Upon the command of Sin <<and>> Ishtar, the Lady-of-Battle, without whom neither hostilities nor reconciliation can occur in the country and no battle can be fought, extended her protection (lit.: hand) over them, and the king of Egypt, the Medes and the land of the Arabs, all the hostile kings, were sending me messages of reconciliation and friendship. As to the land of the Arabs which [is the eternal enemy] of Babylonia [and which] was (always) ready to rob and carry off its possession, Nergal broke their weapons upon the order of Sin, and they all bowed down at my feet.

== Description and interpretation ==
The first quote shows Nabonidus's devotion to Sin, and also shows that Nabonidus was “one who has nobody,” i.e. he was not of any royal house, and yet he became king. Other sources relate that he was a co-conspirator in the coup that executed Labashi-Marduk, after which his co-conspirators elected him as king.

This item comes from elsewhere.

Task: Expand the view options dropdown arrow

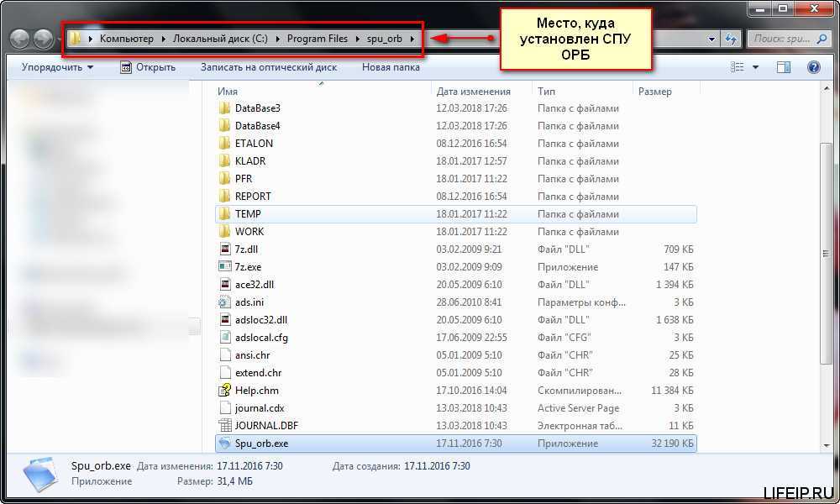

The second section relates to the third year of Nabonidus' reign when he left Babylon to help commission the reconstruction of the Ehulhul temple to Sin in Harran, and apparently also to fight the hostile Arabs in the area. At that time, he installed his oldest son Belshazzar as regent in Babylon. During the time in Tayma, the Stela describes Nabonidus’s interactions with the enemies of Babylonia.